November 24, 2004 - 12:13 pm

I am the most pathetic person ever.

Have you ever thought that you really wanted something, spent years waiting for it to happen, and then when it did happen cried stupid tears over it??

Okay, my mother has a new boyfriend. His name, seriously, is Foster. She met him through her group, and he seems nice and genuine and super inot her. She's giddy, which she deserves, and I know she's had to put up with it from me since I met Noah, so I can deal.

I should do a stand up routine about the phone conversations I have had with the man. The first time I talked to him I was put on the spot by my mother, also known as the Queen of Non-Sequiters, due to her need to have a conversation all her own if you happen to respond in a way she doesn't like. So even though I said no, she puthim on the phone anyway. I said I had heard they had beans and franks for dinner, which is brilliant.
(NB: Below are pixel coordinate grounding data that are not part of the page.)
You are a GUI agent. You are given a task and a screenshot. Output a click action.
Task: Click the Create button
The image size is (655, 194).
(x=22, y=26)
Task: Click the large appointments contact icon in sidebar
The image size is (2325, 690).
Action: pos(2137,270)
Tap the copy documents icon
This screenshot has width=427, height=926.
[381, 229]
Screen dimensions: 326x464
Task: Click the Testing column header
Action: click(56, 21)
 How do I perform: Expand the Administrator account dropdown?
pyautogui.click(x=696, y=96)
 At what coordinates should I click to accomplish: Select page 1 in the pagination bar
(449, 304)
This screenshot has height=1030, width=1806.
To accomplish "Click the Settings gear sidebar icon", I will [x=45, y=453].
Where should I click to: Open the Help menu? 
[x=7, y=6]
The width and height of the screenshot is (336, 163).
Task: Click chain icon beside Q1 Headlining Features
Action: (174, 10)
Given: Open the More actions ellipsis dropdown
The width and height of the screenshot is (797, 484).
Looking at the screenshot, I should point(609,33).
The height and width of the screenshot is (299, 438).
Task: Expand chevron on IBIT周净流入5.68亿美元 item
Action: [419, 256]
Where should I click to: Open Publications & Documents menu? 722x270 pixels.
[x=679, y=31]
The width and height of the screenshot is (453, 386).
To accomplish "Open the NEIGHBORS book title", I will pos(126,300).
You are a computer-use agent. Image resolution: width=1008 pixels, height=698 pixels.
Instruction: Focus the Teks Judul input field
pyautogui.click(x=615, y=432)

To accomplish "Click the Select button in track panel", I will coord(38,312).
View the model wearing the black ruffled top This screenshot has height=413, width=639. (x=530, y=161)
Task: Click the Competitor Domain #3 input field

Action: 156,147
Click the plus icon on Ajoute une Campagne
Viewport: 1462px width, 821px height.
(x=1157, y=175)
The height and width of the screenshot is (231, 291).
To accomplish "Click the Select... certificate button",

We talked about accents, because he is definitely a native Cape Codder, and then he transferred me back to my mother, who was waiting for a full report and a full evaluation of his sense of humor, personality and looks, based on an inane two minutes.

About a week later, I called my mother's house and a male voice answered. I figured it was him, but the concept of him answering my mother's phone overwhelmed me, so I said, ". . .Uhh. . .," to which he replied, "This must be Mandi," because I am obviously the only person who would sound that stupid on the phone. When he handed the phone to her I asked, "So, he's answering the phone now?" And she replied, "He was on that side!" I'm leaving that one there.

The third time my mother had called me and because I was on the other line I had to call back, of course at his house. When he answered I managaed to sound normal: "Hi, Foster, this is Mandi. I hope I didn't wake you." He said, "No of course, not." And then waited, as if the conversation was supposed to continue! ". . .Good," the genius replied, and he handed the phone over.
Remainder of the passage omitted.